Ökonom prangert klimafeindlichen Lebensstil an "Die Mehrheit lebt wie ökologische Vandalen"

Flugscham, Plastikverzicht, Demonstrationen fürs Klima: Die Bürger denken immer ökologischer. Oder nicht? Der Ökonom Niko Paech beobachtet, dass ausgerechnet jetzt die Nachfrage nach dekadentem Luxus wächst.

SUV VW Atlas Cross Sports auf der AutoMobility LA Auto Show: "Lebenslüge einer Gesellschaft"
Damian Dovarganes/ DPA

SUV VW Atlas Cross Sports auf der AutoMobility LA Auto Show: "Lebenslüge einer Gesellschaft"


Hunderttausende gehen freitags für den Klimaschutz auf die Straße, Aktivisten demonstrieren gegen den Kohleabbau und das Wort "Flugscham" findet den Weg in den allgemeinen Wortschatz. Wird die Gesellschaft also insgesamt ökologischer? Im Gegenteil, sagt der Wirtschaftswissenschaftler Niko Paech.

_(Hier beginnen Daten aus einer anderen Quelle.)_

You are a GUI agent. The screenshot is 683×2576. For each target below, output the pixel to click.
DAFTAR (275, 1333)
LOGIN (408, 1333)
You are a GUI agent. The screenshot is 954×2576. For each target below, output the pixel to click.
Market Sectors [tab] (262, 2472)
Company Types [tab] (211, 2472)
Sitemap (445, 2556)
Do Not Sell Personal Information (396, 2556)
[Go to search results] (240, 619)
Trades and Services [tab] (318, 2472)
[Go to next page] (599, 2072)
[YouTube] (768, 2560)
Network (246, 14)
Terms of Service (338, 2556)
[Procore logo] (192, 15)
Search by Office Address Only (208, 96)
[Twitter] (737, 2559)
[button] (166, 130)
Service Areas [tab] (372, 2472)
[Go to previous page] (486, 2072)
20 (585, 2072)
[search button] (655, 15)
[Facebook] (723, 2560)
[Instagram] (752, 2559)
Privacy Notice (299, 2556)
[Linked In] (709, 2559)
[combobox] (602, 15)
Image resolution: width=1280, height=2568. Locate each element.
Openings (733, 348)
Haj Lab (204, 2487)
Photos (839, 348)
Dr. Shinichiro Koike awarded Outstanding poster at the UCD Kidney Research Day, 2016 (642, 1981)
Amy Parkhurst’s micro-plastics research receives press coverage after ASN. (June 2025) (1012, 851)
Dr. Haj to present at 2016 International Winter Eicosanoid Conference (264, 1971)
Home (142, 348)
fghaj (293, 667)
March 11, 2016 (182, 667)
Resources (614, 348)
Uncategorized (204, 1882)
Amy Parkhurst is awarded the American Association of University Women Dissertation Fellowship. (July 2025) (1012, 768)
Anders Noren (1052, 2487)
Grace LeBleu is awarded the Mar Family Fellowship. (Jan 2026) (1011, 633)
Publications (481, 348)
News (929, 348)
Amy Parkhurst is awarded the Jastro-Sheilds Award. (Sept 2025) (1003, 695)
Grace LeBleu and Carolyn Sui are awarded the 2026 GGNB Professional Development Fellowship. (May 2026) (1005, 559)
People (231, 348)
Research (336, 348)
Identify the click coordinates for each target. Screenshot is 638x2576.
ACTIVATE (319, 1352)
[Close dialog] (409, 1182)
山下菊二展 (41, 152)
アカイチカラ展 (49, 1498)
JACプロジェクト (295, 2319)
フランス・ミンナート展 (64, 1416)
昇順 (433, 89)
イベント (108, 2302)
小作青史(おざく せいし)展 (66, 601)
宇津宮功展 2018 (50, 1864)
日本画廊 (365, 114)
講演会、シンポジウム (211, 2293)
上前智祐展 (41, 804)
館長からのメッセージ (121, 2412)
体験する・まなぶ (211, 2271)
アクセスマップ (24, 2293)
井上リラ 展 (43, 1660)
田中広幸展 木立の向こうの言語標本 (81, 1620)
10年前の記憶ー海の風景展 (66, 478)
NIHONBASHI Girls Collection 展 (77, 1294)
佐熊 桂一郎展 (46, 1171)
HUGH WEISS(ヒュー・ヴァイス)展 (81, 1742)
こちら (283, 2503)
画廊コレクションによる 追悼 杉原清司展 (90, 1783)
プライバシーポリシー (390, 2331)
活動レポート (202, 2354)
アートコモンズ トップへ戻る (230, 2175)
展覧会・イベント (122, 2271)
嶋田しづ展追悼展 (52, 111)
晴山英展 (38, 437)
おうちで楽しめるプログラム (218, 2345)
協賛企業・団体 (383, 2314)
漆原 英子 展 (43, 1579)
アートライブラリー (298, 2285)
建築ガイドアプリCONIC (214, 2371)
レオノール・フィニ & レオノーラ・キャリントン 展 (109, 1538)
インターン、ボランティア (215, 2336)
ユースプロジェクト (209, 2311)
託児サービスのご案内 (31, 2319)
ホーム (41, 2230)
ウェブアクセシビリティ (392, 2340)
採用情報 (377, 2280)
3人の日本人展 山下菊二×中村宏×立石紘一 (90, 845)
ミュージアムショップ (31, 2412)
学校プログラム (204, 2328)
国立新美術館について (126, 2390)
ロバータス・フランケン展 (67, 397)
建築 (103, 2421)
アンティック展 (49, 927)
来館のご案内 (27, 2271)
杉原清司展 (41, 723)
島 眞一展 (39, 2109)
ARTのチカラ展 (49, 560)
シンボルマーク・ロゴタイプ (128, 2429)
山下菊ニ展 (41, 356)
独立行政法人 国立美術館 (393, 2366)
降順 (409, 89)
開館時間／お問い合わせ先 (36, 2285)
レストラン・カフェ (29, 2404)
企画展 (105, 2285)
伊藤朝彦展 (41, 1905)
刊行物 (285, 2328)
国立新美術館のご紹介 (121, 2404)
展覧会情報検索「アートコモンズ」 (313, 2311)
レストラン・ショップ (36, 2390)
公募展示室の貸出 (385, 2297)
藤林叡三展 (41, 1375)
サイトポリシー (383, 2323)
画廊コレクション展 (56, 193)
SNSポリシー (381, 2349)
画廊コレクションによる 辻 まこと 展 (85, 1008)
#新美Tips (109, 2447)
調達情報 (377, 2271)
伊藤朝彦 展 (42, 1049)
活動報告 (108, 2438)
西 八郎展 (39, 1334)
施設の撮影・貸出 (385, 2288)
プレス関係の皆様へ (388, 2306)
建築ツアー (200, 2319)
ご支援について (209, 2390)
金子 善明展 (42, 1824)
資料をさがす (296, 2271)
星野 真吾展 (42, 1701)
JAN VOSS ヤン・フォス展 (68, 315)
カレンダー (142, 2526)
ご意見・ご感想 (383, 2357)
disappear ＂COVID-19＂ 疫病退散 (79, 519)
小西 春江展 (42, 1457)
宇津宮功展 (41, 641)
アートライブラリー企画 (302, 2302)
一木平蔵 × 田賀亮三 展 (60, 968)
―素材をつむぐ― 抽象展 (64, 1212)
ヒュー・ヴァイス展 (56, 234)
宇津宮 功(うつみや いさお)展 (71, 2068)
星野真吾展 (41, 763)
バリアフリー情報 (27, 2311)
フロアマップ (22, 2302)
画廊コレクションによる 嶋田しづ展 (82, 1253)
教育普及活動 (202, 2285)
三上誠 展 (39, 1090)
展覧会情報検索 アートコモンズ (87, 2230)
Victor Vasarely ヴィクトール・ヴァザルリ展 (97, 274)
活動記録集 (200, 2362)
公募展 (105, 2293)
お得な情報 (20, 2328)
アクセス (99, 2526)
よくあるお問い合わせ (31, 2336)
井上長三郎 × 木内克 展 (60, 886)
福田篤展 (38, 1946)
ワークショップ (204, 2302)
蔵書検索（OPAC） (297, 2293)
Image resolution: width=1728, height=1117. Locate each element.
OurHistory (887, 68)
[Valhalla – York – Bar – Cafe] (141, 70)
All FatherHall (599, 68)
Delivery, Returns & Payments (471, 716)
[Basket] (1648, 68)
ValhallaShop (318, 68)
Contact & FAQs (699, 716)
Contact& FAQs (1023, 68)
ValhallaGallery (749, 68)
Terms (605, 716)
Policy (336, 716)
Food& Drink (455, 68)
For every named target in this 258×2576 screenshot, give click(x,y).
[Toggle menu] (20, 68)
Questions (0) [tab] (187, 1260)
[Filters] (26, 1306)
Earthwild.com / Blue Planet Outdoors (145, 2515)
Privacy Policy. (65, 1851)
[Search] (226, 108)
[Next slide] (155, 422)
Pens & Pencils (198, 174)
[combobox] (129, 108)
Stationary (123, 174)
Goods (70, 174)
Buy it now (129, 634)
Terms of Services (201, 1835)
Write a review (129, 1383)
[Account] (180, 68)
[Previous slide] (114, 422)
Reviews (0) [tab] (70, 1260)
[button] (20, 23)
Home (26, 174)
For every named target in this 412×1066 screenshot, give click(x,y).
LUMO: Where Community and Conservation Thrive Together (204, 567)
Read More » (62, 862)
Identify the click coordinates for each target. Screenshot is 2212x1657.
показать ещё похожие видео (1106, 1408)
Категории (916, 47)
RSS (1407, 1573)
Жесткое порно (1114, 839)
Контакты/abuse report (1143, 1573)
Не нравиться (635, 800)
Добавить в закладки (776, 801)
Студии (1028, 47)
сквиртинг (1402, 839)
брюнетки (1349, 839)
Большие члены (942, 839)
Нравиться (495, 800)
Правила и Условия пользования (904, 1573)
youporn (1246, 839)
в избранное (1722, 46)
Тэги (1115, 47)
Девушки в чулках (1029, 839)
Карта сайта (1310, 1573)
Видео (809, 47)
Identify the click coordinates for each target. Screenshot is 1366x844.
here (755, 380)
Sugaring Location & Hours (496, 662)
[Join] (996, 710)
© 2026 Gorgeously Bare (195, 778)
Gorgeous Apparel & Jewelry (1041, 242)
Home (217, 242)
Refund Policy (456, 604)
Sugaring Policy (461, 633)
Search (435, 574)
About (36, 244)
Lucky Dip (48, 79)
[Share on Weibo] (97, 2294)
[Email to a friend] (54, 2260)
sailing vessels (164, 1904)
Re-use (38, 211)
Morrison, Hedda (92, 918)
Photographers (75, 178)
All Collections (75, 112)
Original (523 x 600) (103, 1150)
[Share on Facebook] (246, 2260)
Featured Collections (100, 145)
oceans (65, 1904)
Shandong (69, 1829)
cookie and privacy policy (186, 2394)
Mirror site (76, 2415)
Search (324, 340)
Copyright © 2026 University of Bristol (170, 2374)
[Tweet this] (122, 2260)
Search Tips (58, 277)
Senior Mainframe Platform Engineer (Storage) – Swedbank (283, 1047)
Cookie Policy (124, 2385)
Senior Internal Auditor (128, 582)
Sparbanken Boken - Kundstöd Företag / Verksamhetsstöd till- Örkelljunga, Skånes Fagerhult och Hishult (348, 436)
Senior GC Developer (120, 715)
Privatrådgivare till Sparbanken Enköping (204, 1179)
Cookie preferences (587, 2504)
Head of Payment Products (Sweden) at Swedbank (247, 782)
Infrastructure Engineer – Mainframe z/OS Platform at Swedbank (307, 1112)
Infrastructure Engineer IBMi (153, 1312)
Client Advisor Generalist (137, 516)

Vor der Weltklimakonferenz bescheinigte Paech vielen Bürgern, sich über die fatalen umweltschädlichen Folgen ihres Lebensstils selbst zu täuschen. Inmitten der Klagerufe über die Klimakrise wachse ausgerechnet die Nachfrage nach dekadentem Luxus am stärksten, der einen immensen Ausstoß klimaschädlicher Treibhausgase mit sich bringe, sagte der Ökonom von der Universität Siegen der Nachrichtenagentur dpa.

"Das sind Kreuzfahrten, das sind SUVs, das ist der Luftverkehr, die Digitalelektronik und die Nachfrage nach noch mehr Wohnraum." Dies sei reiner Komfort, der sich nicht als Befriedigung essenzieller Grundbedürfnisse rechtfertigen lasse. "Hier offenbart sich die Lebenslüge einer Gesellschaft, deren Mehrheit meint, sie sei klimakompetent, aber lebt wie ökologische Vandalen."

Ökonom Niko Paech: "Es gibt kein Menschenrecht darauf, eine Kreuzfahrt zu buchen"
Karlheinz Schindler/ picture alliance

Ökonom Niko Paech: "Es gibt kein Menschenrecht darauf, eine Kreuzfahrt zu buchen"

"Wir haben nichts, aber auch gar nichts erreicht"

Die Uno-Klimakonferenz, die am Montag in Madrid beginnt, berät darüber, wie sich die Erderhitzung auf ein erträgliches Maß begrenzen lässt, ohne dass Ökosysteme in wenigen Jahrzehnten kollabieren.

Paech sagte, nötig sei ein radikales Umsteuern, um den Ausstoß von Treibhausgasen drastisch zu senken - und zwar kurzfristig. Seit Jahrzehnten werde versucht, das Wirtschaftswachstum von Umweltschäden aller Art zu entkoppeln. "Und wir haben nichts, aber auch gar nichts erreicht."

Unabdingbar sei daher nun nicht nur eine Wirtschaft ohne Wachstum, sondern ein Rückbauprogramm. Das sei aber kein Marsch in die Askese oder ins Mittelalter, sondern könne verstanden werden als eine Befreiung vom Überfluss.

"Vordringlich ist der Rückbau einer Mobilität, die mit dekadentem Luxus korrespondiert und dabei Massen an Öl verbraucht. Es gibt kein Menschenrecht darauf, eine Kreuzfahrt zu buchen. Es gibt kein Menschenrecht darauf, Urlaub mit dem Flugzeug zu machen." Es existierten aber unendlich viele Möglichkeiten, hier in Europa Urlaub ohne Kerosin zu verbringen.